Maybe I confused people with my example. I was trying to understand a part of the code and simplyfied it. Here is part of the original code (simplyfied again... :)) (see original post below).

uint16_t hal_nrf_read_multibyte_reg(uint8_t *pbuf)
{
    uint8_t memtype;

    memtype = *(uint8_t*)(&pbuf);

    if (memtype == 0x00U)
    {
        uint8_t data *buf = (uint8_t data *)pbuf;
        DOTHIS
    }

    if (memtype == 0x01U)
    {
        uint8_t xdata *buf = (uint8_t data *)pbuf;
        DOTHAT
    }

    if (memtype == 0xFEU)
    {
        uint8_t pdata *buf = (uint8_t data *)pbuf;
        DOSOMETHING
    }

    return SOMETHING;
}

void main()
{
    uint8_t payload[3];

    hal_nrf_read_multibyte_reg(payload);

    while(1) { }
}

So I was wondering, why do they cast pbuf which already is of uint8_t.
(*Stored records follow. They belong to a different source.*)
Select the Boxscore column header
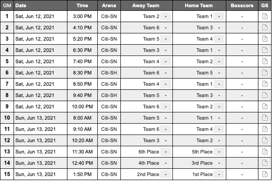The height and width of the screenshot is (181, 272). [242, 5]
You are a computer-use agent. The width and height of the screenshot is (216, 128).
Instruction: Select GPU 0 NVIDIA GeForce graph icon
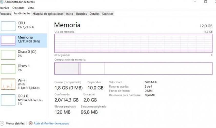(x=8, y=100)
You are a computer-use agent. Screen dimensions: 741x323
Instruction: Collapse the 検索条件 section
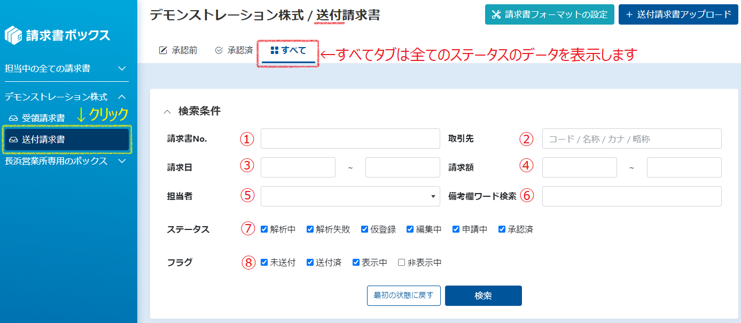click(167, 112)
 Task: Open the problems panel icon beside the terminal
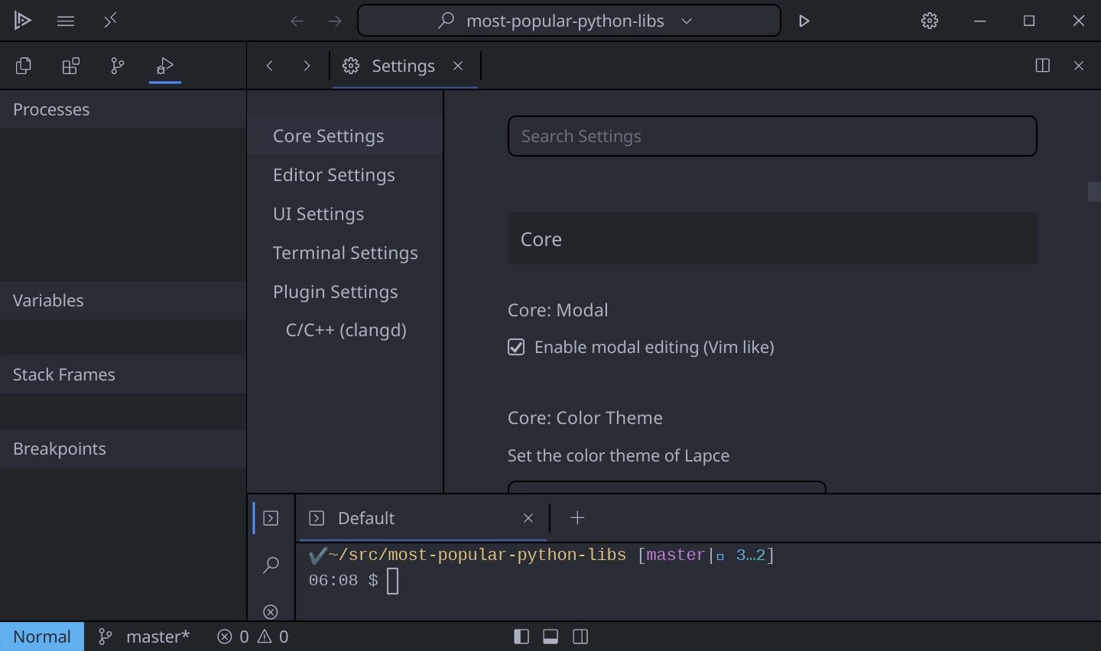point(271,611)
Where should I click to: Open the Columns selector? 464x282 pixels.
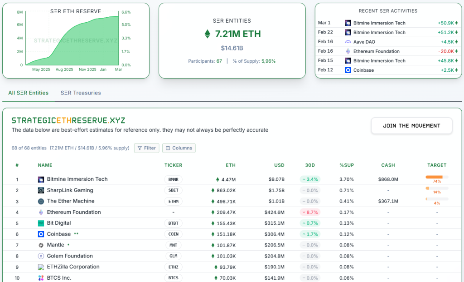(179, 148)
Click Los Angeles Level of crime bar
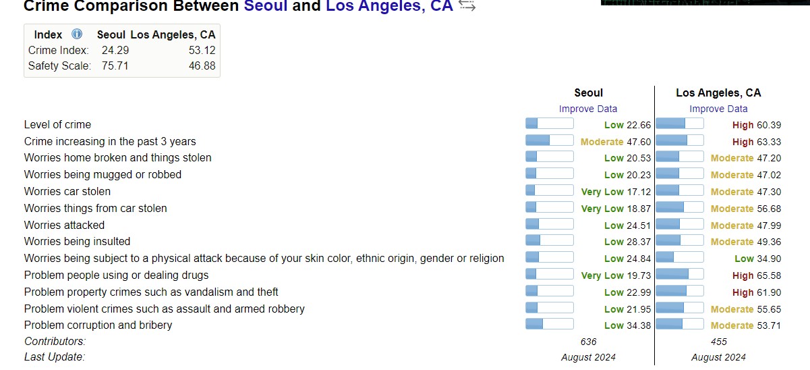 679,124
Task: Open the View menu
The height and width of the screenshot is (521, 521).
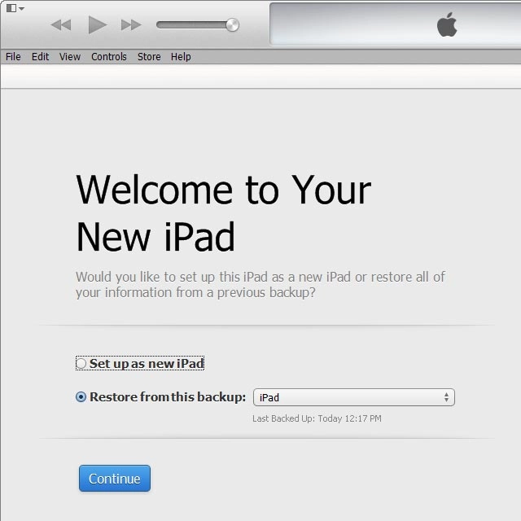Action: [70, 57]
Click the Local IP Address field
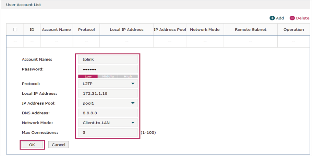 click(108, 93)
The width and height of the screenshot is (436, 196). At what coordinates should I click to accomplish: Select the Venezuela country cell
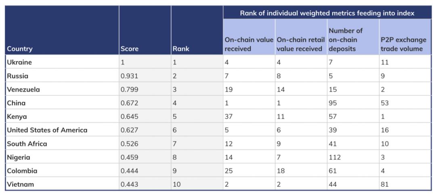(23, 89)
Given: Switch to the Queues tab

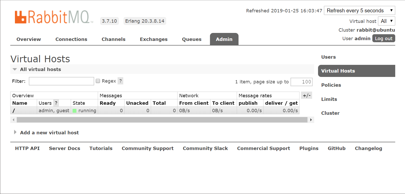Looking at the screenshot, I should [192, 39].
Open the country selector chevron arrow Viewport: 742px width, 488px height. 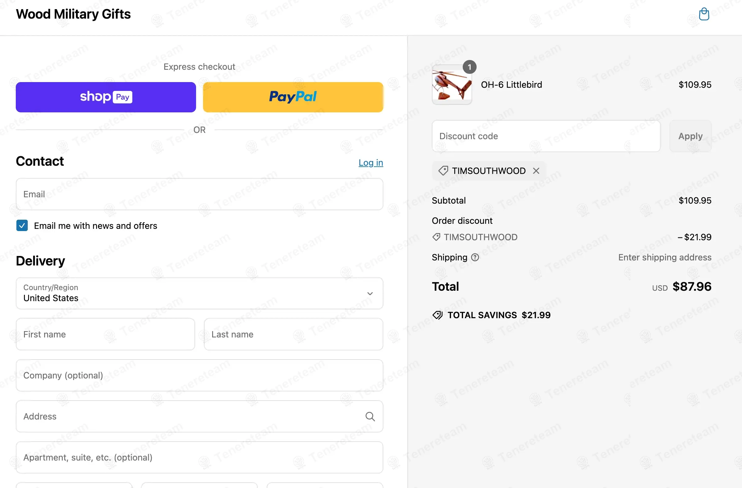[x=370, y=294]
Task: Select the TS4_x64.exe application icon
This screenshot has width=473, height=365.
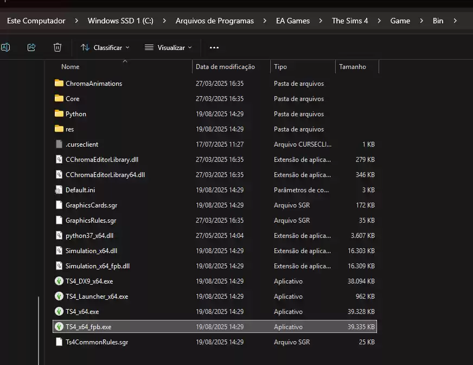Action: (x=59, y=312)
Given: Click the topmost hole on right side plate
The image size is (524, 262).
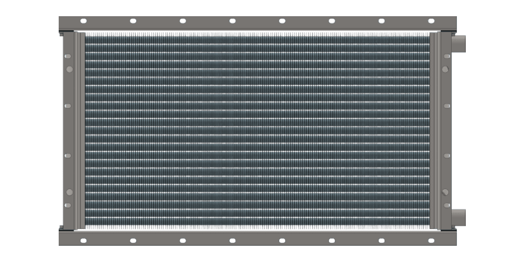Looking at the screenshot, I should (446, 56).
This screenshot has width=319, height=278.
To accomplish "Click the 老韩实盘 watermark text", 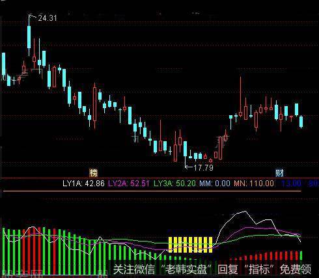I will point(186,270).
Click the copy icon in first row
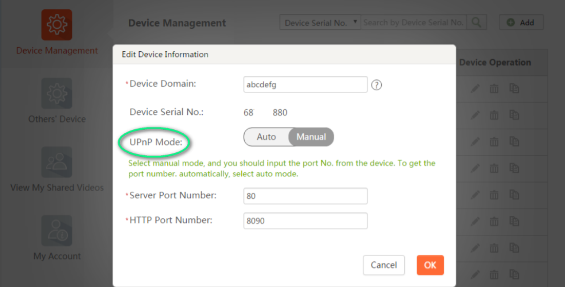565x287 pixels. 514,89
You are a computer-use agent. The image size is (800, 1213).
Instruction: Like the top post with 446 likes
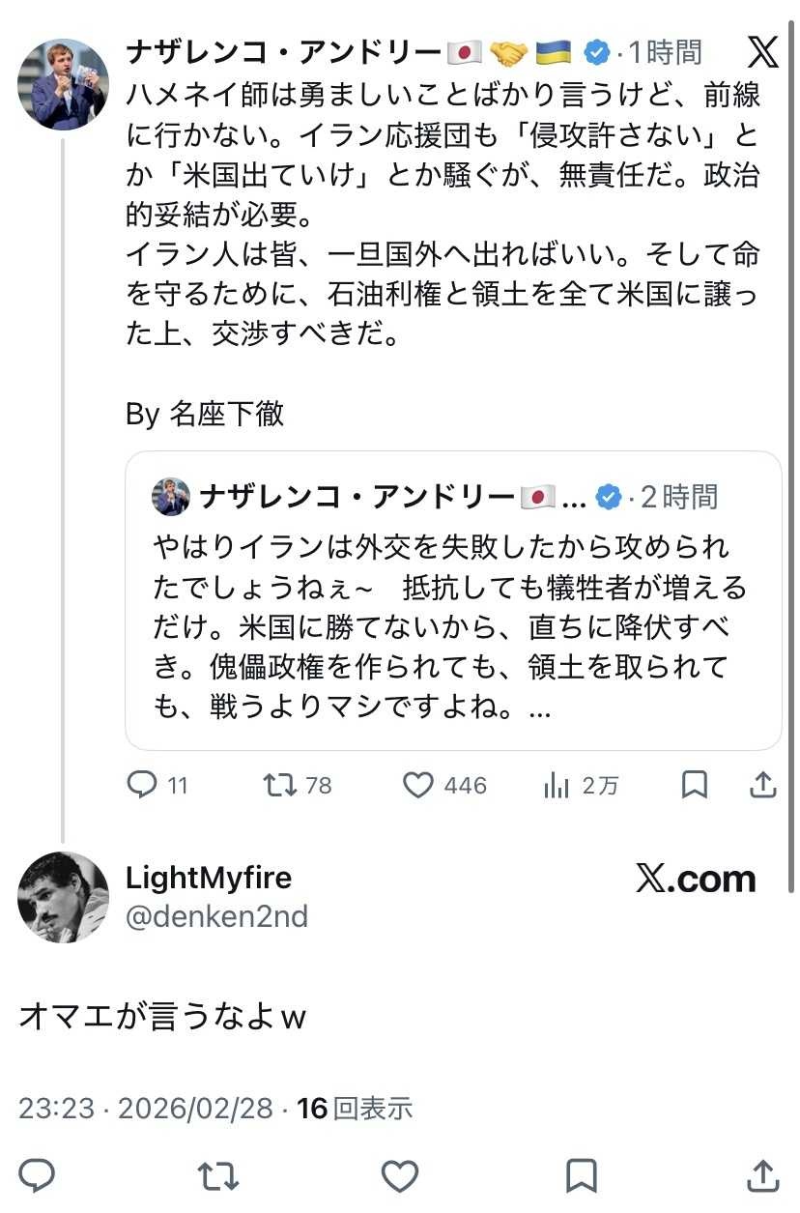tap(417, 786)
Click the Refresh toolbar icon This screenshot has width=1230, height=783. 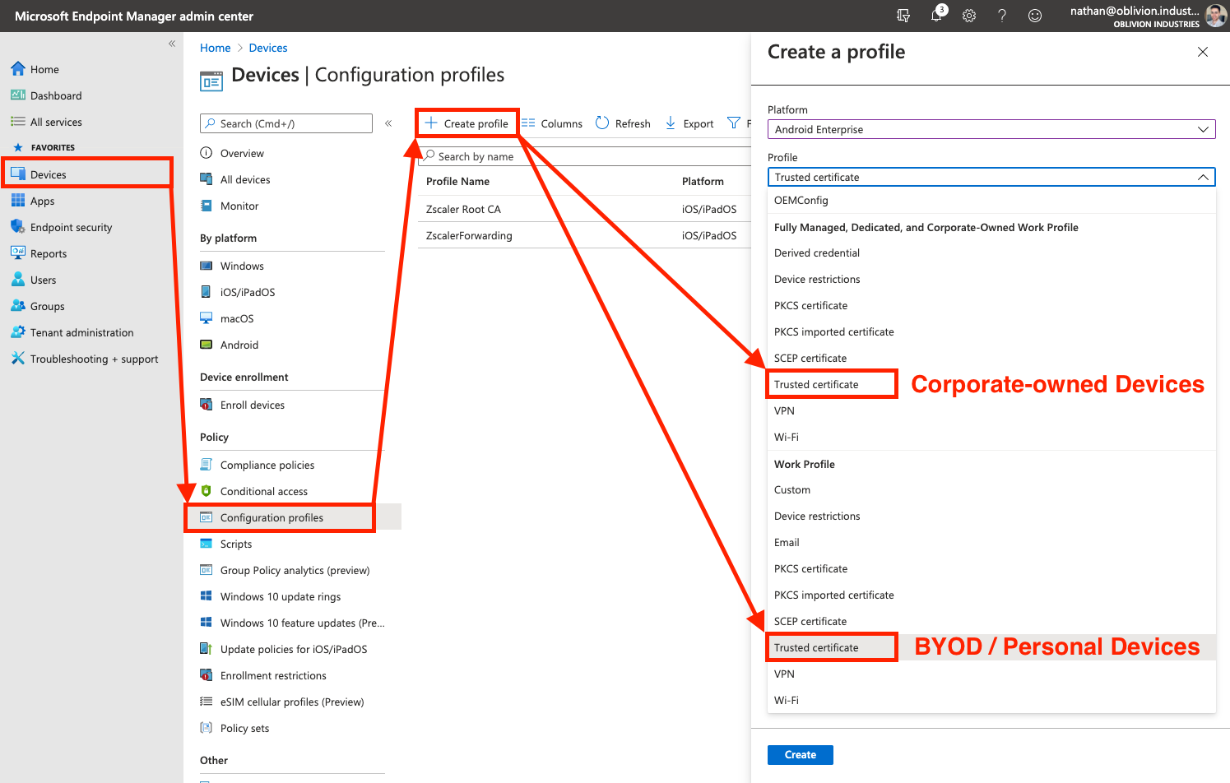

But I think I've got my answer now.

------------ OLD POST -------------

I'm exploring Nordic Semiconductors nRF24LE1.

If I have the following test code.

void tempF(int *test)
{
    int varA;
    int varB;
    int varC;

    varA = *(int*)(&test);   // The way it is done in the source code
    varB = *(&test);
    varC = test;

    printf("A: %x\n", varA);
    printf("B: %x\n", varB);
    printf("C: %x\n", varC);
    printf("C1: %x\n", test);

    if (test == 0x00)
        printf("equals 0x00");
}

int main(void) {
    int myArray[3];

    tempF(myArray);
    return 0;
}

The printfs all give the same reply. What is the reason for doing it "varA-style"? Examples where it is necessary?

If I use the way in varA I don't get the warning "Warning C260: '=': pointer truncation.

None of your 3 cases make any sense. If you want to print the address, then it is better and safer to simply do so by using `%p` specifier, without any conversions in between. — Lundin, Mar 29 '16 at 13:52
Dont use a int to store a pointer, if you want to store a pointer as a integer, us (u)intptr_t — 12431234123412341234123, Mar 29 '16 at 14:36

John Bollinger · Answer 1 · 2016-03-29T13:58:00.543

6

Your three samples are all basically converting a pointer into an int. Technically, this requires a cast in your cases B and C, and your compiler ought to warn you about that. For example:

int varC = (int) test;

With the cast, that is completely valid, but without, not. Nevertheless, your compiler probably produces the same code with or without.

In your example code, however, the type of the expression &test is int **. Casting an expression of that type to int * and dereferencing the result, as is done to assign a value to varA, is intended to have the effect of reinterpreting the bytes of test as those of an int, as with a C++ reinterpret_cast. This does not necessarily produce the same value as converting test directly to an int, as is done to assign a value to varC. They are especially prone to differ if the size of a pointer is not the same as the size of an int on the target system, but they are not required to produce the same result even if the sizes are the same.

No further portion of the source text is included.